Qual è il filo conduttore del suo progetto?
E’ una sfida col tempo e con me stesso, è la volontà di raccontarsi mentre si cambia e soprattutto il desiderio di non perdere la memoria di tanti momenti quotidiani. Ad oggi ho superato le tremila fotografie; le assicuro però che se guardo una di quelle foto ricordo perfettamente cosa succedeva quel giorno, chi c’era con me e qual era il mio umore in quel momento. Il filo conduttore del progetto è allora la volontà di non perdere tanti frammenti di vita che lo scorrere del tempo tende inevitabilmente a diluire.
C’è qualche scatto che ricorda con particolare piacere?
Fra quelli che hanno avuto più seguito va annoverato sicuramente quello con Papa Francesco. Le foto che sono piaciute di più, però, sono quelle con la mia famiglia, con i miei genitori o i miei fratelli, e anche per me sono senza dubbio quelle più belle ed interessanti. Attraverso la mia collezione di scatti vedo cambiare me stesso e gli altri, è una sensazione particolare.
Il selfie che sogna di fare e non ha ancora fatto?
Le potrei dire che mi manca un selfie con un figlio, perché ancora non ce l’ho. La mia vita è piuttosto frenetica e in questi anni mi sono dedicato tanto al lavoro, alle cause in cui credo. Pian piano però sto ritrovando un po’ di calma e di tempo per me stesso.
E’ stato mai accusato di esibizionismo?
All’inizio sì, succedeva sempre. Io sono abituato alle polemiche e col tempo ho capito che bisogna credere fortemente nei propri valori e nelle proprie idee. Per me è sempre stato solo un modo per comunicare. Dopo qualche anno gli apprezzamenti sono arrivati, quelli che parlavano di egocentrismo magari sono gli stessi che oggi si fanno i selfie e li mandano agli amici.
Qual è il suo rapporto con i social?
Con i social ho un rapporto fantastico, mi piace sperimentare. Sono sommerso dall’affetto di tante persone: circa 600mila su Facebook, 160mila su Instagram. Non ho mai voluto affidare le mie pagine a qualcuno che le gestisse per me, penso sia una questione di rispetto nei confronti di chi ti segue. Per il mio lavoro rappresentano uno strumento prezioso; un attore di teatro capisce dalle facce del pubblico se il suo lavoro è stato apprezzato. Chi lavora in televisione non può entrare nelle case delle persone. Allora i social network diventano importanti per sondare la bontà del tuo lavoro, per correggere il tiro, e anche per ricevere utili segnalazioni da parte degli utenti.
Lei è uno di quelli che stampa ancora le foto o si affida solo al digitale?
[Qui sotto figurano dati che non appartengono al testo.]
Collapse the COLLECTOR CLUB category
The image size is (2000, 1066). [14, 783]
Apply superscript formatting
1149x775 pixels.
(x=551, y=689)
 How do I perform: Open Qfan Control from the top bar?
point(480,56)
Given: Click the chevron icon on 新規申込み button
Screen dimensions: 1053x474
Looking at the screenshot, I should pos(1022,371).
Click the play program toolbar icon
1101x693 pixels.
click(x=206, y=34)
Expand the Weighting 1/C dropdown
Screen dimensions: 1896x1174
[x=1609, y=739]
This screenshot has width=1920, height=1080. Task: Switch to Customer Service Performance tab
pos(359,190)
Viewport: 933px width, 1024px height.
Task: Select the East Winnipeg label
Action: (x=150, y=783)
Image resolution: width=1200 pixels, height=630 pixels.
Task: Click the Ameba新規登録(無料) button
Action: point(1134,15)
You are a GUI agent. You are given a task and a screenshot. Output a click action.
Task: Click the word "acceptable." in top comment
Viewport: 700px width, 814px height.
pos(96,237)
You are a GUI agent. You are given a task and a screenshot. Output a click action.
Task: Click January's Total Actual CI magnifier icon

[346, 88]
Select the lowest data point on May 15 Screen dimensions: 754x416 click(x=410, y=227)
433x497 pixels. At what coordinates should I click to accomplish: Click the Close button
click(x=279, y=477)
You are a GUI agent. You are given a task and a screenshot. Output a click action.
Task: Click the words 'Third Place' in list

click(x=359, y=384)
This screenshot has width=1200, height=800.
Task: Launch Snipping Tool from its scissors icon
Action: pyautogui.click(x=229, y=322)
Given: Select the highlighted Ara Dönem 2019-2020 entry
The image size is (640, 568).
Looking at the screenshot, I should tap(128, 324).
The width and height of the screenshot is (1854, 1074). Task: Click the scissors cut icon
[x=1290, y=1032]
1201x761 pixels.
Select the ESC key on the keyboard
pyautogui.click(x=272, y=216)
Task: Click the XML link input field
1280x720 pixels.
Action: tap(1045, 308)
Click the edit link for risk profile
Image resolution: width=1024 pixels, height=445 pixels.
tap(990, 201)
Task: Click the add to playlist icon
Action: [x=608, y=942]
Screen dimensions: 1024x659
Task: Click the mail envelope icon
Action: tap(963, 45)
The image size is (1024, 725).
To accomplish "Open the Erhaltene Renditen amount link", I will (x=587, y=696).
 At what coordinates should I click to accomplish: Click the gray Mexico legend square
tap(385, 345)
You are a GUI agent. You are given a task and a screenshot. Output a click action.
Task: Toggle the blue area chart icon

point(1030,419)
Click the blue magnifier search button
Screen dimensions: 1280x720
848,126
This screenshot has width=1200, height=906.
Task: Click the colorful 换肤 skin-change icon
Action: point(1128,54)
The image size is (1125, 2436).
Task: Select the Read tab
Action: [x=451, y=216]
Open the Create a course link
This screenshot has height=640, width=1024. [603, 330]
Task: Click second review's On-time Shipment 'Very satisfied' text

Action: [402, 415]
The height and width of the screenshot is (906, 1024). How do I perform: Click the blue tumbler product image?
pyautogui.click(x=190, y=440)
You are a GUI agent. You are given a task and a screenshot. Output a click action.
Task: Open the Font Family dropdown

Ne faccio talmente tante che diventa difficile stamparle. Quando posso cerco di raccoglierle in modo organico, ma non sempre ci riesco. One photo One Day nasce anche per questo: mi sono accorto che molte fotografie restavano sepolte nei cellulari o in vecchi computer. Dare vita ad un album digitale, come quello di onephotooneday.it, è un modo per non perdere ciò che hai scattato. Ormai si fanno tantissime foto. Prima avevamo i rullini da 24 o al massimo da 36 scatti. Magari te ne tornavi da una vacanza con non più di due rullini. Adesso quel numero di foto lo fai in una giornata.
Per quanto tempo ancora andrà avanti il suo progetto?
Doveva durare un anno, adesso è diventata un’abitudine che porto avanti con piacere e non ho intenzione di fermarmi, almeno per il momento. Non mi pesa particolarmente e sento che è un qualcosa di prezioso e di valido. Non lo faccio perché mi porta vantaggi in termini economici o di visibilità; per me è un piccolo scrigno impolverato dentro il quale custodisco i ricordi di una vita.
La passi0ne del non fotografo che comunica con le fotografie, alla fine è anche diventata una mostra. Infatti gli scatti più significativi sono esposti in un spazio allestito in questi giorni a Visiva, nella Capitale.